• REQUIRED WORK: Below are entries; print them exactly from the first line through the one containing "Given: Click YES".

Extracted records
________

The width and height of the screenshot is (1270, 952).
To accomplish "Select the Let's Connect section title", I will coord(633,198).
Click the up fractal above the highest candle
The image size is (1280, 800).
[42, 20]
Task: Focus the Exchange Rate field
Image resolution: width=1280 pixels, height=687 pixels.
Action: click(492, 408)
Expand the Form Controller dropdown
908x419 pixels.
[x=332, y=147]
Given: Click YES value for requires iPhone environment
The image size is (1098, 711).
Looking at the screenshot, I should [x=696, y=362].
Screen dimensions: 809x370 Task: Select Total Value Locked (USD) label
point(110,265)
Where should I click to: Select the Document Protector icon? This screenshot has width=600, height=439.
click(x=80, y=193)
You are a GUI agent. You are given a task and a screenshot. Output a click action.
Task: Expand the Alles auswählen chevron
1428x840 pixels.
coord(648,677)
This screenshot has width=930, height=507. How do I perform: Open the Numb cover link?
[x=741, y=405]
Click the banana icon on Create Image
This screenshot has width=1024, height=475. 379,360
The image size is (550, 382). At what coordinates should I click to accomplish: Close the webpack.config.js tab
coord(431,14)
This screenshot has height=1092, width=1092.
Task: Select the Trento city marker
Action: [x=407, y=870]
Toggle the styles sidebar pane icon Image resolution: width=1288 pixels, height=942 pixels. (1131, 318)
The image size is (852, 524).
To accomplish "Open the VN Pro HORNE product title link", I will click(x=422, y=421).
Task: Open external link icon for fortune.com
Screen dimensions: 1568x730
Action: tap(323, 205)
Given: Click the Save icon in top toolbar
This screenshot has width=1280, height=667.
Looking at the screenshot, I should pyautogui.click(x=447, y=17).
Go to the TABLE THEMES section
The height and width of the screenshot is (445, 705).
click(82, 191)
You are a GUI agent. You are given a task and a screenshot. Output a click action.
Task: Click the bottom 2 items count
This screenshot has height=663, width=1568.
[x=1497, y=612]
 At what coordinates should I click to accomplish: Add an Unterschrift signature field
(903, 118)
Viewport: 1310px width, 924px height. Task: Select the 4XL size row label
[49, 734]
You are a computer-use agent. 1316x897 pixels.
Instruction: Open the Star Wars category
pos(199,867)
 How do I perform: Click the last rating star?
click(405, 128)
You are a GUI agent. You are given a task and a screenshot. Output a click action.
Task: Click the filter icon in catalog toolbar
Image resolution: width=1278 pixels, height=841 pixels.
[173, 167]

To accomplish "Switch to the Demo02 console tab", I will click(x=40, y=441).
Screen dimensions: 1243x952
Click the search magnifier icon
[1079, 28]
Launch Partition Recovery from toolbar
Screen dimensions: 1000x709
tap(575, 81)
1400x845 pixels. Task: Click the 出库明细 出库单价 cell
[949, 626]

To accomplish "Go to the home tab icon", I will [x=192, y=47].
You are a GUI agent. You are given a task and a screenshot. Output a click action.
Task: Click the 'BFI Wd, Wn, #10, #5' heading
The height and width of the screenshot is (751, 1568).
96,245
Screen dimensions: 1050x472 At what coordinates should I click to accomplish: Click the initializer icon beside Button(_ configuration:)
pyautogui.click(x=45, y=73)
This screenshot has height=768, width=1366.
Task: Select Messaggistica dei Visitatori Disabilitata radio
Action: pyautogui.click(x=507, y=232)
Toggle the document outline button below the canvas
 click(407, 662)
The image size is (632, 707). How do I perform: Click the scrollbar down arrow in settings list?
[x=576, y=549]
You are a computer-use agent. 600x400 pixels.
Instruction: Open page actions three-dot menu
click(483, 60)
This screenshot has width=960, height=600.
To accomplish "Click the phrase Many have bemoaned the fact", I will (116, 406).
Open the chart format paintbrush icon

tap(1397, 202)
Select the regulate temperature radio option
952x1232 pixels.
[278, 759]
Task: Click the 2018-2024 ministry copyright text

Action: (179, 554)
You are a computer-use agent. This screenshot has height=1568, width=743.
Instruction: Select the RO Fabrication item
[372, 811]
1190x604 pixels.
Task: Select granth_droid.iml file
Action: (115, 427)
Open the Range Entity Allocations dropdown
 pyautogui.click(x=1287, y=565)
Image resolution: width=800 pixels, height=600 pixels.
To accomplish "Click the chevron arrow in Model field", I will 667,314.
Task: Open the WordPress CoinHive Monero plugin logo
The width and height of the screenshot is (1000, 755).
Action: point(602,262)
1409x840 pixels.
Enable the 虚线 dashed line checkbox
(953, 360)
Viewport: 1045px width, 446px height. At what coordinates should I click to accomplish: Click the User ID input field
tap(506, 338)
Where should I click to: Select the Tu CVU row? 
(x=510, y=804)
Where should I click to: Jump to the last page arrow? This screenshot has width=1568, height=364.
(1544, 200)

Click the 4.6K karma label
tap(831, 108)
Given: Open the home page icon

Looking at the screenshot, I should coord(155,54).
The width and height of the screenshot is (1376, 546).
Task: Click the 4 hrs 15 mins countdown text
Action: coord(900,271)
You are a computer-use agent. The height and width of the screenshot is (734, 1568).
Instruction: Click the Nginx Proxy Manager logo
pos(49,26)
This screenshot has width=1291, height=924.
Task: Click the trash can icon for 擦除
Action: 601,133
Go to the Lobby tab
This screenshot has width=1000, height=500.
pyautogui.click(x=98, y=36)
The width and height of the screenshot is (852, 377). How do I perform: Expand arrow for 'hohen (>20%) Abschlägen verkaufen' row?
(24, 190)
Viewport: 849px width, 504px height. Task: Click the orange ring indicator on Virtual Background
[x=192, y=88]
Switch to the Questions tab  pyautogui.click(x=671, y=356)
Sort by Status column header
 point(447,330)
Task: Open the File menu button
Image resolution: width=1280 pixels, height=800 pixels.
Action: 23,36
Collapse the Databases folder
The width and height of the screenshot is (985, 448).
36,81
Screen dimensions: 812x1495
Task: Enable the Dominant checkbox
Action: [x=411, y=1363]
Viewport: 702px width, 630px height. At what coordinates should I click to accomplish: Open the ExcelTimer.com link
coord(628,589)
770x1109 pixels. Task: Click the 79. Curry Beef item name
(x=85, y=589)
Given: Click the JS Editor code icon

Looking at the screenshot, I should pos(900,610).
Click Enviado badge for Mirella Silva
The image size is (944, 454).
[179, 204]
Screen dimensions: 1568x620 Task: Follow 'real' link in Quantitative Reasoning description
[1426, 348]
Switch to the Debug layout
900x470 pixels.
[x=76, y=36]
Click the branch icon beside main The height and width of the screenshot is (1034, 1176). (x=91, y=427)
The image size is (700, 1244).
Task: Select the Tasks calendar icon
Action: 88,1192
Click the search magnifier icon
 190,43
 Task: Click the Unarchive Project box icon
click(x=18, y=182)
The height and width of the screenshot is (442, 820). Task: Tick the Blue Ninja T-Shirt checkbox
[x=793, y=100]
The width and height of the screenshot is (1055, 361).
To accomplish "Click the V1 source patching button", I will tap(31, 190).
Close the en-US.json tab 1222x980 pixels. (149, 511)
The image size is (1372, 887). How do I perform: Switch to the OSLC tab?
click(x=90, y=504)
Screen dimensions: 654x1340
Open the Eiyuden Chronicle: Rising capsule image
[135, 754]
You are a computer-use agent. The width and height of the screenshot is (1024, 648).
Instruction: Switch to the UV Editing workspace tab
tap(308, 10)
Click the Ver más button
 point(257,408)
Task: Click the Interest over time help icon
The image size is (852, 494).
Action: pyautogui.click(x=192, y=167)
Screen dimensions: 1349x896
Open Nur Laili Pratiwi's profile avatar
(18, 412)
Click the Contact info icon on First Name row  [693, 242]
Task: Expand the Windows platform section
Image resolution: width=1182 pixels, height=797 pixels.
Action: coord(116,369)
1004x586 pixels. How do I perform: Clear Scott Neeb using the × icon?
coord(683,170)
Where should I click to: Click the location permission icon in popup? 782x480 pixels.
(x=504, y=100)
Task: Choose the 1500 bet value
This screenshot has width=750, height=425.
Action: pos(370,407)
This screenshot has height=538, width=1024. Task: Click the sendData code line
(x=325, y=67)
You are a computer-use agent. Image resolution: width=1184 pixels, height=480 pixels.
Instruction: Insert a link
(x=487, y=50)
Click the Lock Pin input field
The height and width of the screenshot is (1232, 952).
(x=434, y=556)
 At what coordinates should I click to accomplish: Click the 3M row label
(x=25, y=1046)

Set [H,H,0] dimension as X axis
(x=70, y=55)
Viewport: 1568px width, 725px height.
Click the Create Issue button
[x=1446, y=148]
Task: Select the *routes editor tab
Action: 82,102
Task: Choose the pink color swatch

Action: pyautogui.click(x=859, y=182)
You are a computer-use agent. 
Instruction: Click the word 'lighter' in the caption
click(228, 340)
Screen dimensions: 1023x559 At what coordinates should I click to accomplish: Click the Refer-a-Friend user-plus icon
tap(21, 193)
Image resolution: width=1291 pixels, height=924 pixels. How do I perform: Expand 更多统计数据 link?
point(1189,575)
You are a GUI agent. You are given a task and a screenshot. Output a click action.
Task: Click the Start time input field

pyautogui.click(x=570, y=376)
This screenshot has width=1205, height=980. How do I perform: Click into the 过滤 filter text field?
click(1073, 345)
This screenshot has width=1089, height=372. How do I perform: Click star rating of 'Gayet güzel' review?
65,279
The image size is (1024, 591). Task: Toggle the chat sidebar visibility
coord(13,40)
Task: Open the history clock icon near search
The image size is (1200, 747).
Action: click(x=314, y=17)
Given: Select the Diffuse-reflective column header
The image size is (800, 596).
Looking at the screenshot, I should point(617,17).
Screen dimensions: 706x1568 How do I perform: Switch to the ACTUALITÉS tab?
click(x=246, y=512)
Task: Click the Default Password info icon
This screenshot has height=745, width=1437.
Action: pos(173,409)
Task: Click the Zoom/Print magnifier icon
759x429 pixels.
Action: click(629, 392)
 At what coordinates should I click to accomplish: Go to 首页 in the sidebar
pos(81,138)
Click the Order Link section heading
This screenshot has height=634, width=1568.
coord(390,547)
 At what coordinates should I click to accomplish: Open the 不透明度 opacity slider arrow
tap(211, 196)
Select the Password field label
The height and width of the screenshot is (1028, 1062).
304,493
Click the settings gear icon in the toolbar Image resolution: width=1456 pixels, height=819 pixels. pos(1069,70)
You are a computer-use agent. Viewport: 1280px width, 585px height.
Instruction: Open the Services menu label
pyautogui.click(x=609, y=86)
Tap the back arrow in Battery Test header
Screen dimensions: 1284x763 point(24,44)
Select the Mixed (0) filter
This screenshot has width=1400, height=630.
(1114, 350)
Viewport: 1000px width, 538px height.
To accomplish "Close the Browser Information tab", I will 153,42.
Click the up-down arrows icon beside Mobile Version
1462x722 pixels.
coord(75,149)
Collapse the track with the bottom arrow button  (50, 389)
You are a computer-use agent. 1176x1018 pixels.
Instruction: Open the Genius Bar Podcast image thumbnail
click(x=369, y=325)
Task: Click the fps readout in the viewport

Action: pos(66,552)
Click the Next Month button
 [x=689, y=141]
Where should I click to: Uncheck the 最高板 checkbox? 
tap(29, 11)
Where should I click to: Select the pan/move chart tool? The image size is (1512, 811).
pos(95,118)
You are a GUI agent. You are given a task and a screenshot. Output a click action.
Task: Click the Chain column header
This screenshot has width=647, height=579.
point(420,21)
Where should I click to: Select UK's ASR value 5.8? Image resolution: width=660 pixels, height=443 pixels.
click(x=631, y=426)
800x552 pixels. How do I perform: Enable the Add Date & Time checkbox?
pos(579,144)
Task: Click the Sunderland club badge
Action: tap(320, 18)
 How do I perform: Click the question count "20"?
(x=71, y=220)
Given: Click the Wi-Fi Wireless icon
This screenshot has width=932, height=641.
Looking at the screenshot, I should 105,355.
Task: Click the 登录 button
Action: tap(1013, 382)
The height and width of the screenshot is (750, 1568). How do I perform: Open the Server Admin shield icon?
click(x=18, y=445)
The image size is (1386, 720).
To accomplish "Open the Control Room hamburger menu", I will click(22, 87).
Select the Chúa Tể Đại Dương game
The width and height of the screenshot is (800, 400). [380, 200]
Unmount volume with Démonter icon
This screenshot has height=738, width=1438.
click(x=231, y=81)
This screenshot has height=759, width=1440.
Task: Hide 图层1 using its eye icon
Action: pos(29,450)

________

• RESPONSE TO THIS EXERCISE:
The width and height of the screenshot is (1270, 952).
To accomplish "Select the Let's Connect section title", I will coord(633,198).
Click the up fractal above the highest candle
The image size is (1280, 800).
[42, 20]
Task: Focus the Exchange Rate field
Image resolution: width=1280 pixels, height=687 pixels.
Action: click(492, 408)
Expand the Form Controller dropdown
908x419 pixels.
[x=332, y=147]
Given: Click YES value for requires iPhone environment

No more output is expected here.